The Albanese Government has been swift in communicating its intent to shift the dial by increasing the number of paid weeks offered, lifting the eligibility cap, making it more flexible and removing references to primary and secondary carer labels that encourage both parents to participate in taking the leave, but is it enough?
The need for cross-sector collaboration
Good work and family policy requires both government and employers working together to achieve better outcomes for all working families.
Work life conflict is real and it’s costing our economy and community and it demands renewed focus and attention as we recover from the pandemic. We have a unique opportunity to rethink the way we bridge the work and family divide that we must not squander.
Family friendly policies, such as paid parental leave and flexible work, enable employees – and their families – to combine work and caring responsibilities. They also help employers to attract, engage and retain their employees.
The evidence is clear – accessible and well-funded paid parental leave is crucial if we want people to stay connected to the workforce, but it’s also vital to support the health and wellbeing of women and children and to improve wider gender equality outcomes. And ‘yes’, men DO want access to paid parental leave too.
The Federal Government wants to see the Commonwealth scheme as complementing the work being done by employers.
In a press conference announcement earlier this week, the Federal Minister for Social Services, Amanda Rishworth visited law firm Baker McKenzie [which offers 26 weeks gender-equal flexible paid parental leave including Superannuation] and shared how the Albanese Government’s PPL changes are “catching up” to the investments some employers are already making, and praised the progressive efforts of companies such as Baker McKenzie who are certified as a Family Inclusive Workplace.
Minister Rishworth shared the government’s commitment to encouraging more organisations to adopt family-friendly practices, using the National Work & Family Standards to help benchmark progress and identify areas for improvement so more organisations can be certified as family-inclusive.

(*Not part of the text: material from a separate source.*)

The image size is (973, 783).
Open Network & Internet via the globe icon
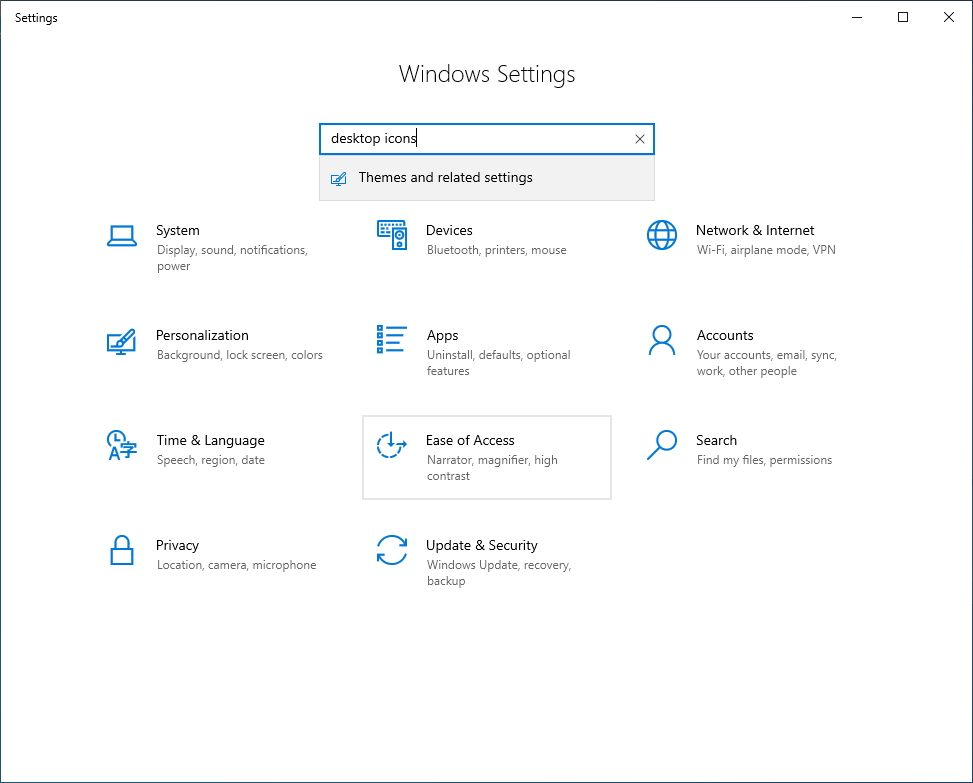(662, 236)
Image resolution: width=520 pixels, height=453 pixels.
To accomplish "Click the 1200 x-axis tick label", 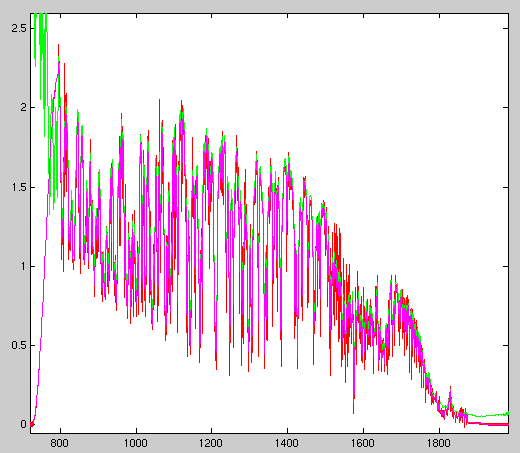I will (x=211, y=443).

More importantly, making the case for what can be achieved when focusing on the “investment” that such policies allow, rather than any kind of “deficit” some may focus on when simply looking at raw costs alone.
“The family inclusive workplace is really important work to bring other organisations up to scratch to talk about the benefits– but to talk about it from an investment model, not a deficit model”.
The Hon. Amanda Rishworth MP, Federal Minister for Social Services
Championing Family Friendly Workplaces is an important step forward in enabling more employers to measure the positive and effective investment that comes from embedding great paid parental leave policies and other support mechanisms for working families.
We’re at a pivotal ‘future of work’ juncture in the evolution of the relationship between an employee, their family and their workplace – if we can bridge the business and family divide and better address work and care policy, they’ll be positive consequences that will be sustained for generations to come.
With UN World Children’s Day approaching on Sunday, we need to remember this connection, always. Numerous studies have highlighted the link between paid parental leave for mothers and child and maternal health, while other research shows the link between PPL for fathers and their connection to their children and ability to support at home.
Together with our partner UNICEF Australia, we’re calling on all workplaces across the public and private sectors to assess their current workplace family-friendly policies and practices by being benchmarked as part of the National Work & Family Standards to determine what they can do to be a more family inclusive workplace and ease the rising pressures families face trying to combine their work and caring responsibilities.
Let’s invest in Australia being a family-friendly nation; that’s a place I’d be proud to call home.